Segment Open

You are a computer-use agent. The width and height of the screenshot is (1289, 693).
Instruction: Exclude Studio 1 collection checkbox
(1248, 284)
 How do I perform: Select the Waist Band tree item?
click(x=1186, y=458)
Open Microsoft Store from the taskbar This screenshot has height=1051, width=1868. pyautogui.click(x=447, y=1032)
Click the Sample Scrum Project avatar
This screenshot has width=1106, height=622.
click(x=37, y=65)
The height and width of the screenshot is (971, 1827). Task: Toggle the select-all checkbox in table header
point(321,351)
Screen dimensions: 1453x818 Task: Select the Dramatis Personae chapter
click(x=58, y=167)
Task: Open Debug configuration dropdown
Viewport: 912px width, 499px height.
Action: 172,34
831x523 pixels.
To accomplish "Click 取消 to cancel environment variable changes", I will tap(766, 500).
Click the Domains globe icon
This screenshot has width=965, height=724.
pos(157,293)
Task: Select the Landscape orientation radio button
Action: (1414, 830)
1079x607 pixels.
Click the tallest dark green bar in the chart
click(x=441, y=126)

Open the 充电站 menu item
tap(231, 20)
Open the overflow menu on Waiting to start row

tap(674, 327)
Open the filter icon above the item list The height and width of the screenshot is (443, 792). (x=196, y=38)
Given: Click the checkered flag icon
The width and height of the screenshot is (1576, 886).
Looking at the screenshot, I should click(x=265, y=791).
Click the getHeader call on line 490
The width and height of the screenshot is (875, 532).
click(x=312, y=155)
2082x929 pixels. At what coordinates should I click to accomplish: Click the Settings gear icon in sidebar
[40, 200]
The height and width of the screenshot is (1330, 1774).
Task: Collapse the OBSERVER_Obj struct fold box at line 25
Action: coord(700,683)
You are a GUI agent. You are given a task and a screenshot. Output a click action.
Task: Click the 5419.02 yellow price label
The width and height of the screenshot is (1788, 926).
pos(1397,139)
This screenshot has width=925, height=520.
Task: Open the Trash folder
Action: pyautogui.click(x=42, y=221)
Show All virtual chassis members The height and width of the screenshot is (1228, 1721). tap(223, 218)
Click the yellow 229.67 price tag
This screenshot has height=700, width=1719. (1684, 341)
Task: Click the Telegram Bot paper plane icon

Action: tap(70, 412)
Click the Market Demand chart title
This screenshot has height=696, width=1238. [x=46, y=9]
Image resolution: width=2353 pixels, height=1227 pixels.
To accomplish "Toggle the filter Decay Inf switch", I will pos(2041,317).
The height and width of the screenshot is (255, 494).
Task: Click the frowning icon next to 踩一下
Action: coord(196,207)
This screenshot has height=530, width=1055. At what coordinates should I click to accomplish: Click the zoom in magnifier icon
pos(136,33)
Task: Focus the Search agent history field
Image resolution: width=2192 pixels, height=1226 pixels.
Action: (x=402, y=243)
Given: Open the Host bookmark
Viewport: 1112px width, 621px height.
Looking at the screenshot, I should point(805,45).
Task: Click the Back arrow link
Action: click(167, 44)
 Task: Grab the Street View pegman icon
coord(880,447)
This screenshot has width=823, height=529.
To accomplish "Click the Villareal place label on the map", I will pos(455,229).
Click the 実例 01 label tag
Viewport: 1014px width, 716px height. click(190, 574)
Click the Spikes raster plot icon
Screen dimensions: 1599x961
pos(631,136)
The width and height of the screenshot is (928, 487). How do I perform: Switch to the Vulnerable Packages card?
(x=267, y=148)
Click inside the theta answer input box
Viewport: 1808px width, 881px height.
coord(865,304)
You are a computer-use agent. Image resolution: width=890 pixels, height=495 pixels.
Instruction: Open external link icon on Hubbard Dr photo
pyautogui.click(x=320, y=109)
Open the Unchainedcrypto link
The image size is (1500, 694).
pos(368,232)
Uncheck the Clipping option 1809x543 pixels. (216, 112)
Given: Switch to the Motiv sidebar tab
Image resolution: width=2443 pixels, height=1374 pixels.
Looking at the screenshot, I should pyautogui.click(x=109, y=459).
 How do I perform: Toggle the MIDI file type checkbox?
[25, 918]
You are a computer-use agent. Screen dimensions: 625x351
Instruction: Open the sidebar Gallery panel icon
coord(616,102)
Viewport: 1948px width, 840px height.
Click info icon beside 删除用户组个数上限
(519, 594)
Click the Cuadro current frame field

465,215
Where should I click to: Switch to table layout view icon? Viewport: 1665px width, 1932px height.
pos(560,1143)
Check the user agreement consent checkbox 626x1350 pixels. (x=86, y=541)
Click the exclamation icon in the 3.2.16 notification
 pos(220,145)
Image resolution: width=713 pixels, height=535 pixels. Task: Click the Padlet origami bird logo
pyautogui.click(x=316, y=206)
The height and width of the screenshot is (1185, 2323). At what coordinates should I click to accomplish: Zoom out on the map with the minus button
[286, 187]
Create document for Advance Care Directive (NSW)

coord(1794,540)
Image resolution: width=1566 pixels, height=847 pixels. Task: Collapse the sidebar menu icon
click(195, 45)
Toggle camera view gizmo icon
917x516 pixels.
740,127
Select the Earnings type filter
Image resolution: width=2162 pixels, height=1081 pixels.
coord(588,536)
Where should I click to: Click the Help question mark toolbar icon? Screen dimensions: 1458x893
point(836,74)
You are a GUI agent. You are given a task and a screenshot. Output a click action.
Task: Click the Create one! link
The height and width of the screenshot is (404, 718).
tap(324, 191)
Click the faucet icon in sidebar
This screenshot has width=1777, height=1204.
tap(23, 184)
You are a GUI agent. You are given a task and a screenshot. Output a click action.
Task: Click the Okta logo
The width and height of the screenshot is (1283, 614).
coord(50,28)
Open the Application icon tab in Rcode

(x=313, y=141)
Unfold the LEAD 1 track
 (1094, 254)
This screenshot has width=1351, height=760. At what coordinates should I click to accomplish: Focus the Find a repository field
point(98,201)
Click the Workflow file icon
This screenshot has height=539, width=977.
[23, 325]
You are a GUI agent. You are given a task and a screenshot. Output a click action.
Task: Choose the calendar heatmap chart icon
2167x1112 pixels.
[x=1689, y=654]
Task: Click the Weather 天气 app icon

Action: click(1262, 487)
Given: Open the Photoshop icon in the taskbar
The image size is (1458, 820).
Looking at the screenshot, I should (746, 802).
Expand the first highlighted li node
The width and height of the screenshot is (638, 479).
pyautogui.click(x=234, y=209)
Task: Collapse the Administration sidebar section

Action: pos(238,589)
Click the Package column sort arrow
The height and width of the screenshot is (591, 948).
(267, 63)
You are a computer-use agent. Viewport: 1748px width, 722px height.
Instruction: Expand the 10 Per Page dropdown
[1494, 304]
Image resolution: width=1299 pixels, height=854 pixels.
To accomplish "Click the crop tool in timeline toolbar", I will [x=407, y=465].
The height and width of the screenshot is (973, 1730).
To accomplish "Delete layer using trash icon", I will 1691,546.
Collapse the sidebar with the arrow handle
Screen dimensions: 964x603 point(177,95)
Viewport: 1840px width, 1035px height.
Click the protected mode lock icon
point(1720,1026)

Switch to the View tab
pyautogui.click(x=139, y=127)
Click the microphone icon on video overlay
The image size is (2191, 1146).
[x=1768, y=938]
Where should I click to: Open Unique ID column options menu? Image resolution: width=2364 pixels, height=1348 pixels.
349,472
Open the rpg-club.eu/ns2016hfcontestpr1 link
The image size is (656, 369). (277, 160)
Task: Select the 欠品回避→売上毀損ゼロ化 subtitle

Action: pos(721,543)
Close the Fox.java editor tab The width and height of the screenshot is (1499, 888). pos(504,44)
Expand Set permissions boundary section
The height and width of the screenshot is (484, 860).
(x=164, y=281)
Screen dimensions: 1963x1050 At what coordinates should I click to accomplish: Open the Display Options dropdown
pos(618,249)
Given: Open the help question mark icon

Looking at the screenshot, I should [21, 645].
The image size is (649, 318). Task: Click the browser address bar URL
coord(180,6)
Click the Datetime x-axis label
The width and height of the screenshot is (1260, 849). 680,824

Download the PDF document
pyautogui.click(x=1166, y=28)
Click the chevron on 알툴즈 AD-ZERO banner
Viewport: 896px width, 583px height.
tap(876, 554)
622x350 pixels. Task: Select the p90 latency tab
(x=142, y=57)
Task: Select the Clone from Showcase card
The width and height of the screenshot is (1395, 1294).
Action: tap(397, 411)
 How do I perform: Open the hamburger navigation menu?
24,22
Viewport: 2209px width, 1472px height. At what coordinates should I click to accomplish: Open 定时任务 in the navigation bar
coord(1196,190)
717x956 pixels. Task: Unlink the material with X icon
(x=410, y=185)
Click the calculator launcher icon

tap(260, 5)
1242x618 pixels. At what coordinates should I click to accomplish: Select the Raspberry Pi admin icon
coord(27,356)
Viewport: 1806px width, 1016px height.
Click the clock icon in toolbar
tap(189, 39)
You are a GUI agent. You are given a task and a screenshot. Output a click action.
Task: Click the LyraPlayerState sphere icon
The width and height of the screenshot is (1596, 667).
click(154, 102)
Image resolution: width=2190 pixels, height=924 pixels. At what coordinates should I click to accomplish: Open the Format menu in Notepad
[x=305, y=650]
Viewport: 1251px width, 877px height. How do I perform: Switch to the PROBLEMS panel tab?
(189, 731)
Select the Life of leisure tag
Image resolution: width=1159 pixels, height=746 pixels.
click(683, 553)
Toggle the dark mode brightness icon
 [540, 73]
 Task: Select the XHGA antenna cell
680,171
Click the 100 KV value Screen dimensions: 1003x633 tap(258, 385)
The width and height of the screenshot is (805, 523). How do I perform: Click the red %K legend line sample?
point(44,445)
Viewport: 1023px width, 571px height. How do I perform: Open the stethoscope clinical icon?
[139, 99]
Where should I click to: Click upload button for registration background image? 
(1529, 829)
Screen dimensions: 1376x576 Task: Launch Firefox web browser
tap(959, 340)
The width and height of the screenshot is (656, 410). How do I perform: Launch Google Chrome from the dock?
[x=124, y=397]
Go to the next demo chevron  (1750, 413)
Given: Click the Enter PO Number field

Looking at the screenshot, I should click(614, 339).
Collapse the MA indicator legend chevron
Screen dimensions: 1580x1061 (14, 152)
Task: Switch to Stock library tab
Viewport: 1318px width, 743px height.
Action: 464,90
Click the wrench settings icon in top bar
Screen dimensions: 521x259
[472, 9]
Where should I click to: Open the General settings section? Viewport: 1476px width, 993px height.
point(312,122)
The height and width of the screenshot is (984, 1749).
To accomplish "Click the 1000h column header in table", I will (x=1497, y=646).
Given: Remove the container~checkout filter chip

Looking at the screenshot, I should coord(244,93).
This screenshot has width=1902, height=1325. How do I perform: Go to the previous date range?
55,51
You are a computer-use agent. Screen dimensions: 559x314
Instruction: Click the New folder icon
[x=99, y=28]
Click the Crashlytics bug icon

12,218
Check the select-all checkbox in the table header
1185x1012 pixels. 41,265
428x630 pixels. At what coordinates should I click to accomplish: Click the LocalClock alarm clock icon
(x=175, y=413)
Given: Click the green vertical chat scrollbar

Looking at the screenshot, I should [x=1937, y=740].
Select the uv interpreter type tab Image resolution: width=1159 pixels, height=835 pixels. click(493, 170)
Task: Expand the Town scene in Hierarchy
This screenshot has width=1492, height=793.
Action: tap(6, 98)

Segment Closed

• Work request: Referring to the material above, set down exactly the lines between the line with "Click the wrench settings icon in top bar" and the line with "The height and width of the screenshot is (984, 1749).", inclusive, and no other lines.

• Output for this task:
Click the wrench settings icon in top bar
Screen dimensions: 521x259
[472, 9]
Where should I click to: Open the General settings section? Viewport: 1476px width, 993px height.
point(312,122)
The height and width of the screenshot is (984, 1749).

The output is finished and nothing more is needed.